* [What to do]:
Transcribe the material verbatim, starting at its first line and stopping once the line containing "The height and" has been given; no picture should appear.

(Information provided Opens)

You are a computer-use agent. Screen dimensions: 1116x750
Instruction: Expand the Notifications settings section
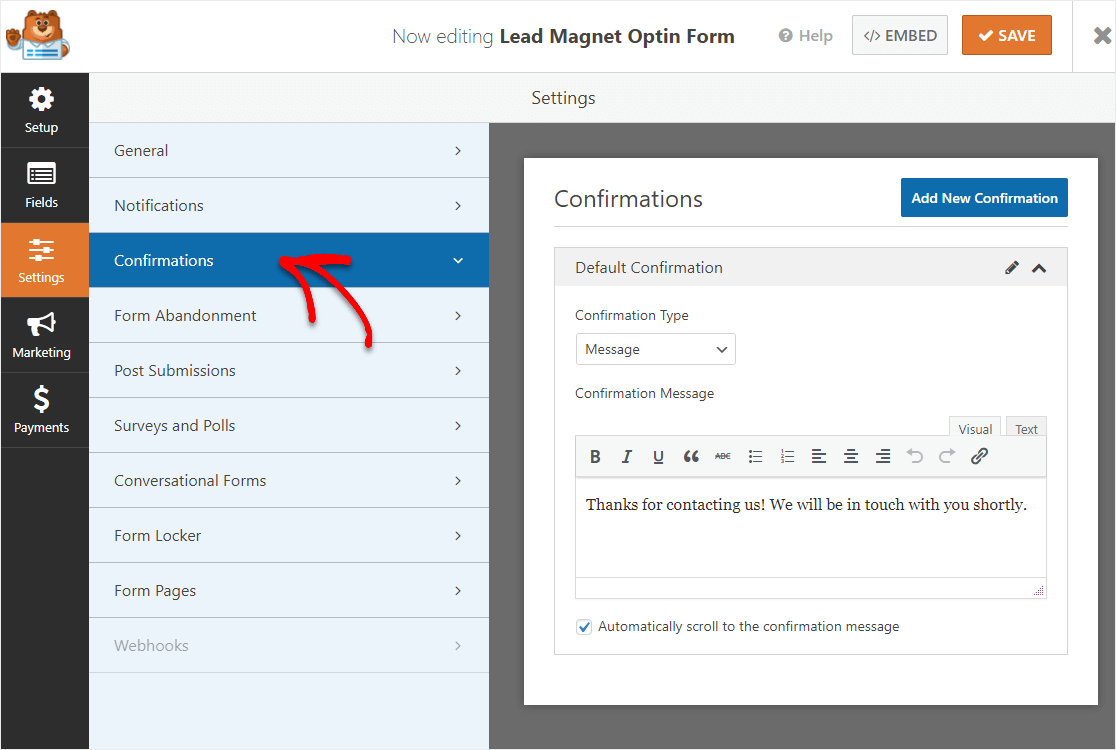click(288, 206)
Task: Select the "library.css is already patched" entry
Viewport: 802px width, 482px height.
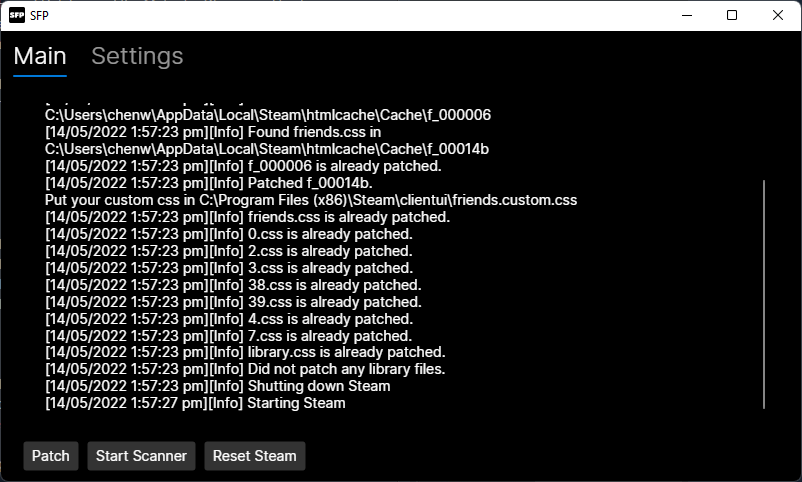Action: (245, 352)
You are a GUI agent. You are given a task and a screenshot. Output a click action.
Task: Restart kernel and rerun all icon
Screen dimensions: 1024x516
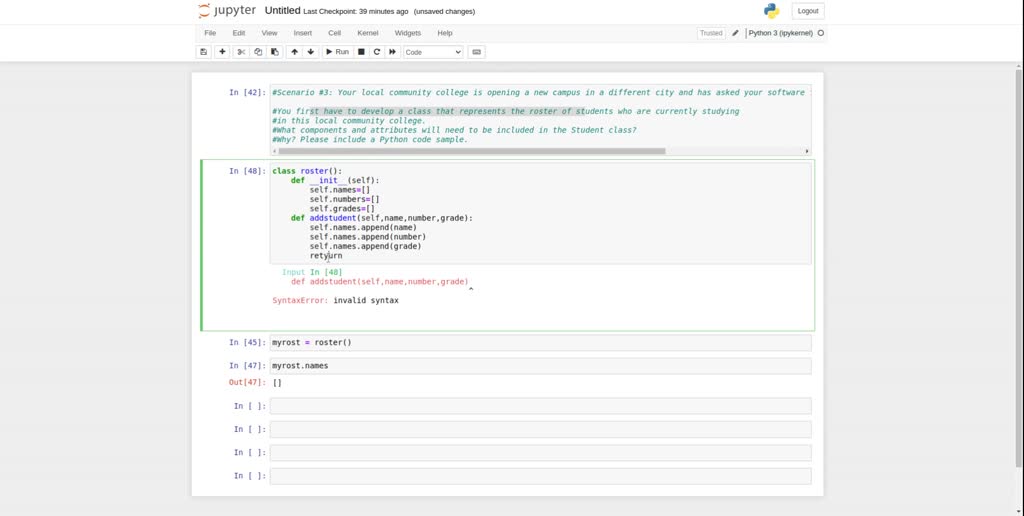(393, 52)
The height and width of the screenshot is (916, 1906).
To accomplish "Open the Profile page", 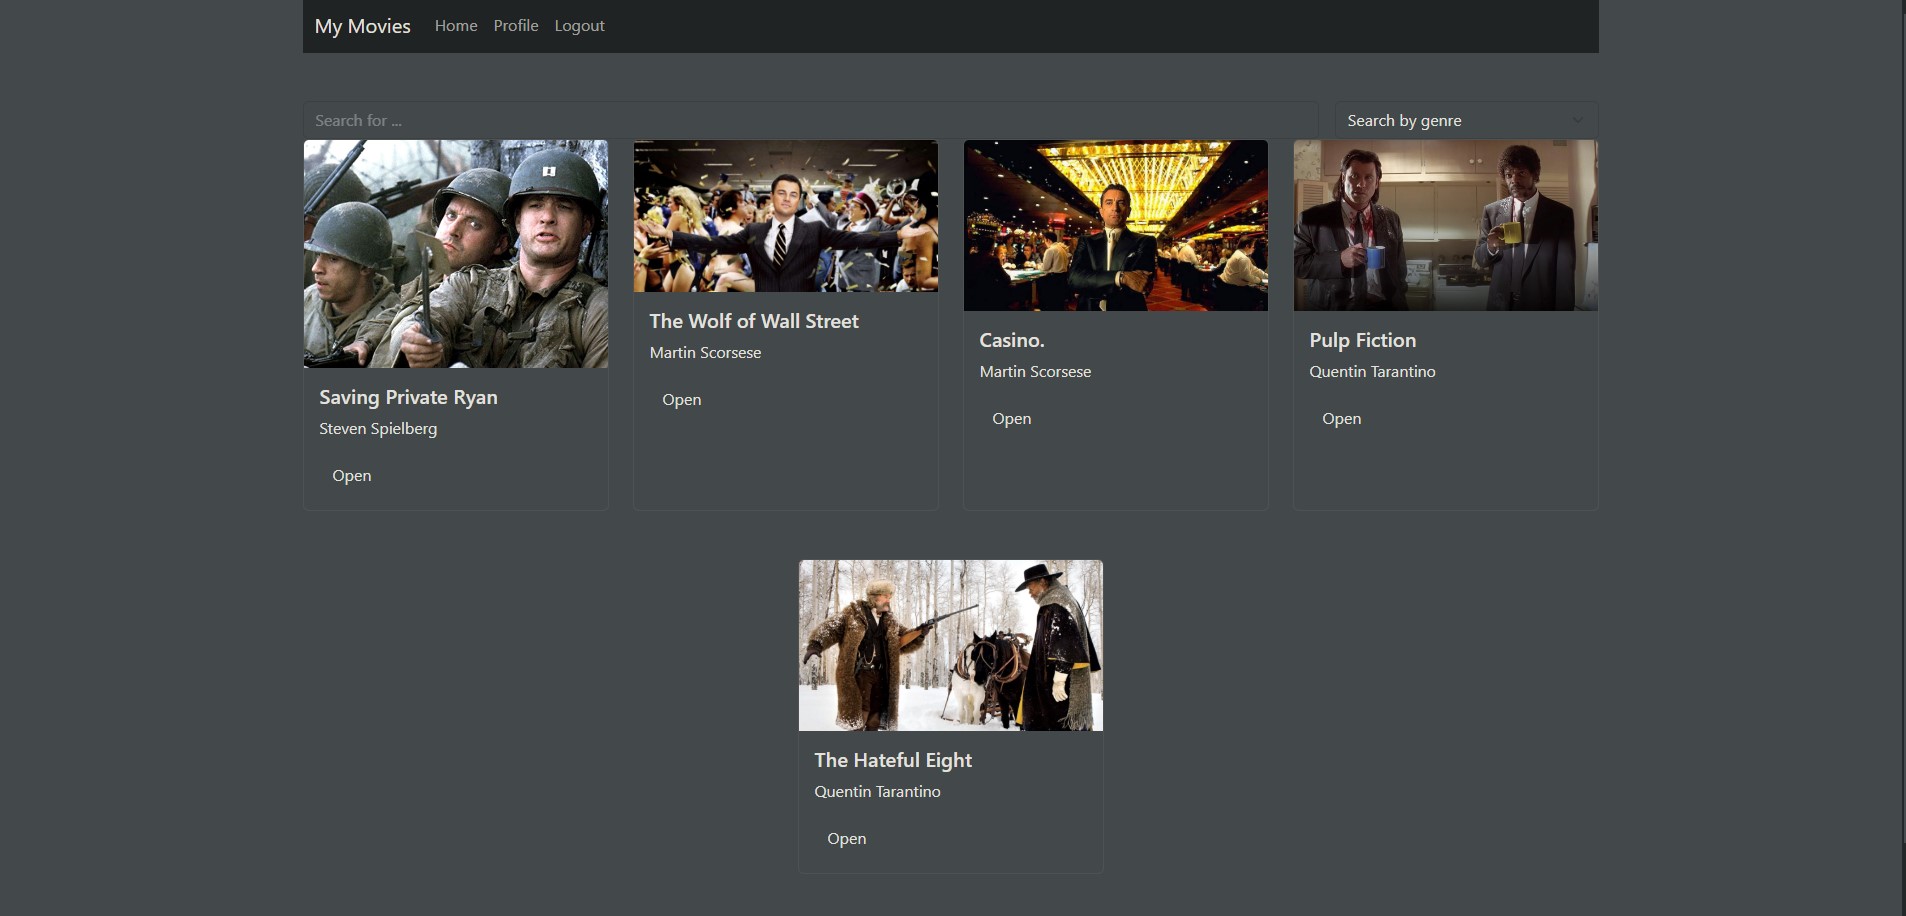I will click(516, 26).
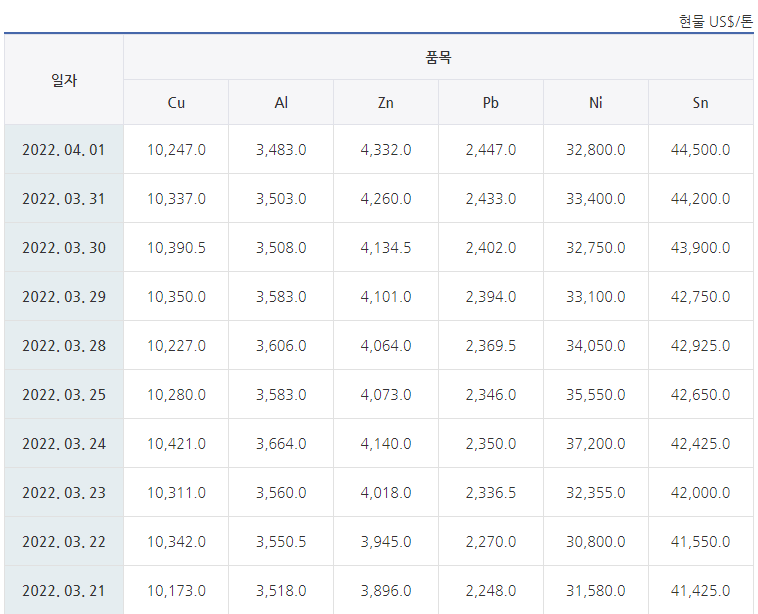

(Information provided Closes)

* [Answer to the problem]:
You are a computer-use agent. Screen dimensions: 1116x750
Instruction: Expand the Notifications settings section
click(288, 206)
Task: Select the "library.css is already patched" entry
Viewport: 802px width, 482px height.
Action: (245, 352)
You are a GUI agent. You are given a task and a screenshot. Output a click action.
Task: Restart kernel and rerun all icon
Screen dimensions: 1024x516
(393, 52)
The height and width of the screenshot is (916, 1906).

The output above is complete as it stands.